Corbyn, de 66 años, que empezó la carrera electoral de estas primarias laboristas como el más improbable ganador, acabó ganando en primera ronda con casi 60% de los votos y sucede a Ed Miliband, que dimitió tras perder las elecciones de mayo, anunció el partido en Londres.

Sus simpatizantes corearon la victoria con gritos de "Jez we did", "sí, lo hicimos", jugando con el nombre de pila de Corbyn.

En sus primeras palabras como líder, Corbyn dijo que la campaña ha demostrado que el partido es "apasionado democrático, diverso, unido y absolutamente determinado a buscar una sociedad más decente y mejor".

Posteriormente asistió a la manifestación oficial, donde pidió un mejor trato a los refugiados en Londres y otras capitales europeas. Ante decenas de miles de personas, Corbyn rebatió declaraciones del primer ministro David Cameron, quien afirmó que los ataques aéreos en Siria pueden ayudar a superar la crisis migratoria.

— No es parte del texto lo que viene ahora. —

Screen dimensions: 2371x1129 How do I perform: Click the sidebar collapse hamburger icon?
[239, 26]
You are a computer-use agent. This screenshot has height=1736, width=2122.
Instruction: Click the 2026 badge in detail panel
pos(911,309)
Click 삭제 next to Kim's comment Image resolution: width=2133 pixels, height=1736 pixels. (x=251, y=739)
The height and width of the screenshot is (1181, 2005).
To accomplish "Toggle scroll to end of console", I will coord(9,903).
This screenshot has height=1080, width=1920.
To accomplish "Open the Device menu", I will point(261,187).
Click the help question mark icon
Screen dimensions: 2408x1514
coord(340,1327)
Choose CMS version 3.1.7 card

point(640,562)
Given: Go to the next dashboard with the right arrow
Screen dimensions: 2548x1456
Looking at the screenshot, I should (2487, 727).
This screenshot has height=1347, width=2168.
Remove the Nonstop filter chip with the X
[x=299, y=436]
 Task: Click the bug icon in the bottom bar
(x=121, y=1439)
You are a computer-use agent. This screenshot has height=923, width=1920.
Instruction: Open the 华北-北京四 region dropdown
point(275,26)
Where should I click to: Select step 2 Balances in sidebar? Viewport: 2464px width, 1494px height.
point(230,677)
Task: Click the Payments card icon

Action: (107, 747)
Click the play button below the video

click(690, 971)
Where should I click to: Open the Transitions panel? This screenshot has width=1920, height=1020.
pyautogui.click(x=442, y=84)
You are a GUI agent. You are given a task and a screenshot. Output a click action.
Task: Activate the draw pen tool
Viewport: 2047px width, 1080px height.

Jeremy Corbyn, nuevo líder del Partido Laborista, es recibido por sus seguidores después de pronunciar un discurso durante un evento expresando la solidaridad con los refugiados en la Plaza del Parlamento en Londres.
Jeremy Corbyn, nuevo líder del Partido Laborista, es recibido por sus seguidores después de pronunciar un discurso durante un evento expresando la solidaridad con los refugiados en la Plaza del Parlamento en Londres.

"Sin lugar a dudas, nuestro objetivo ha de ser hallar soluciones pacíficas a los problemas de este mundo", dijo el nuevo líder laborista.

La victoria de Corbyn es una ruptura con años de dominio del blairismo -de Tony Blair, tres veces primer ministro- con una corriente más centrista, algo que se plasmó en sus elogios a los sindicatos en sus primeras palabras.

El laborismo y los sindicatos "están orgánicamente enlazados", dijo, "de ahí viene nuestra fuerza".

Para el partido griego en el poder, Syriza, esta "victoria histórica" podría servir para reforzar "el frente europeo contra la austeridad".